L’Agenzia delle Entrate, con la risposta n. 89 del 31 marzo 2026, ha fornito importanti chiarimenti sul regime di correzione degli errori contabili introdotto a partire dai bilanci 2025. La distinzione tra errori “rilevanti” e “non rilevanti” diventa centrale per determinare la corretta procedura di regolarizzazione fiscale.
Distinzione tra errori rilevanti e non rilevanti
Secondo il nuovo quadro normativo, la modalità di correzione dipende dalla natura dell’errore:
- Errori non rilevanti: possono essere corretti direttamente in bilancio.
- Errori rilevanti: richiedono una sistemazione a livello di patrimonio netto (restatement) e, sul piano fiscale, l’invio di una dichiarazione integrativa.
L’Agenzia conferma che la correzione di un errore rilevante tramite rettifica del saldo di apertura del patrimonio netto equivale, ai fini fiscali, alla previa imputazione a conto economico.
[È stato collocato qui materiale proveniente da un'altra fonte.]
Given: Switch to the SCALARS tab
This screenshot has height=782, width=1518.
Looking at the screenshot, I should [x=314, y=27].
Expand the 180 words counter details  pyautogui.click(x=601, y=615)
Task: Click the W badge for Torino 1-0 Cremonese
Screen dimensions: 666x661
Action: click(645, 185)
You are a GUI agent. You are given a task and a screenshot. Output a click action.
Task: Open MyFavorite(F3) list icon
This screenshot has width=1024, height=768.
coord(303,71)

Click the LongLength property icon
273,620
Questo passaggio è fondamentale per garantire la deducibilità dei componenti negativi non contabilizzati in precedenza.
Casi di operazioni straordinarie: le fusioni
In presenza di operazioni di fusione per incorporazione, se l’errore riguarda un esercizio dell’incorporata (ormai estinta), l’obbligo di presentazione della dichiarazione integrativa ricade sulla società incorporante in qualità di successore universale.
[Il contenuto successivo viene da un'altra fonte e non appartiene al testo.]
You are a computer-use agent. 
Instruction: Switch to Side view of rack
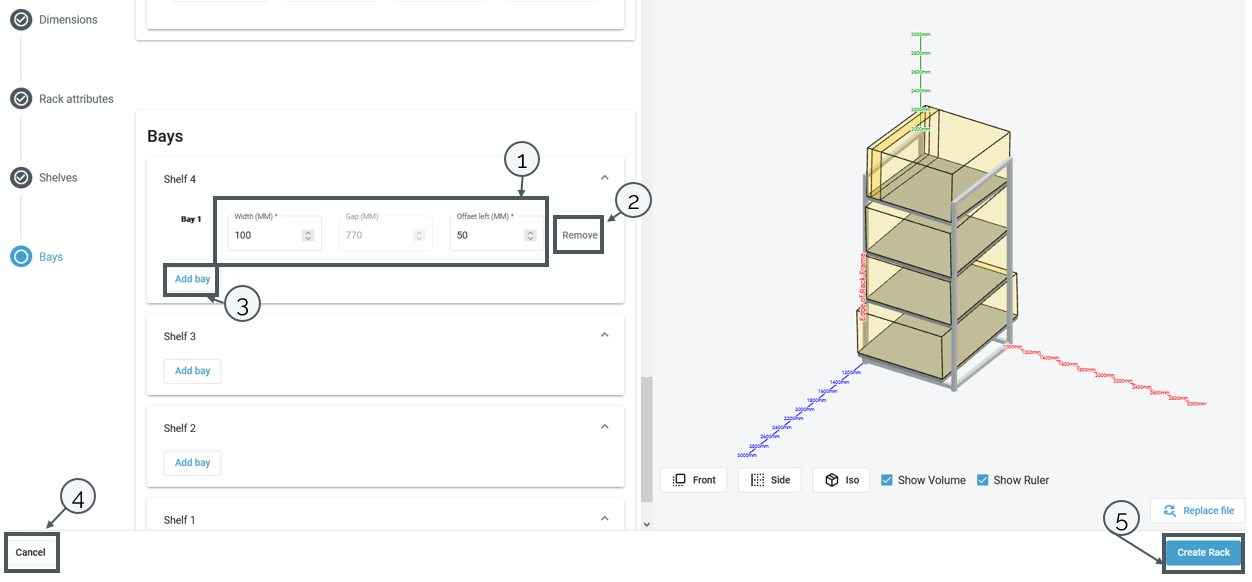(x=770, y=480)
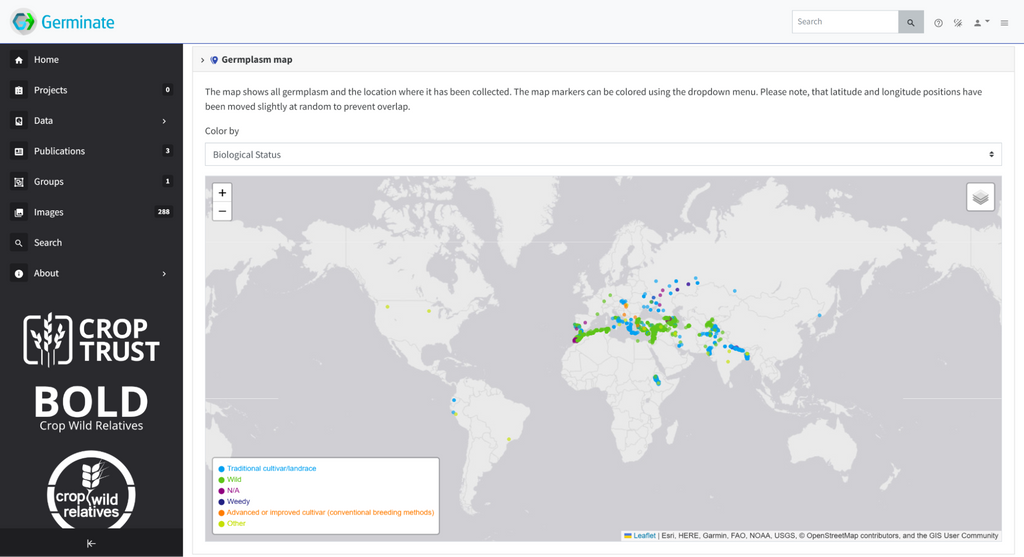The height and width of the screenshot is (557, 1024).
Task: Open the help question mark icon
Action: click(x=938, y=22)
L’eventuale eccedenza d’imposta che emerge dalla correzione potrà essere utilizzata immediatamente in compensazione. Ad esempio, un credito scaturito da un’integrativa per l’anno 2024 può essere utilizzato nella dichiarazione dei redditi 2026 relativa al periodo d’imposta 2025.
Il regime sanzionatorio
Un aspetto di grande rilievo riguarda le sanzioni amministrative:
- Esclusione dalle sanzioni: l’integrativa “a favore” non comporta sanzioni se è finalizzata esclusivamente alla deduzione del componente negativo che ha generato l’errore rilevante.
- Presenza di sanzioni: se l’integrativa corregge contemporaneamente errori a favore e a sfavore, determinando comunque un credito maggiore, si applica la sanzione amministrativa (da 250 a 2.000 euro), salvo il ricorso all’istituto del ravvedimento operoso.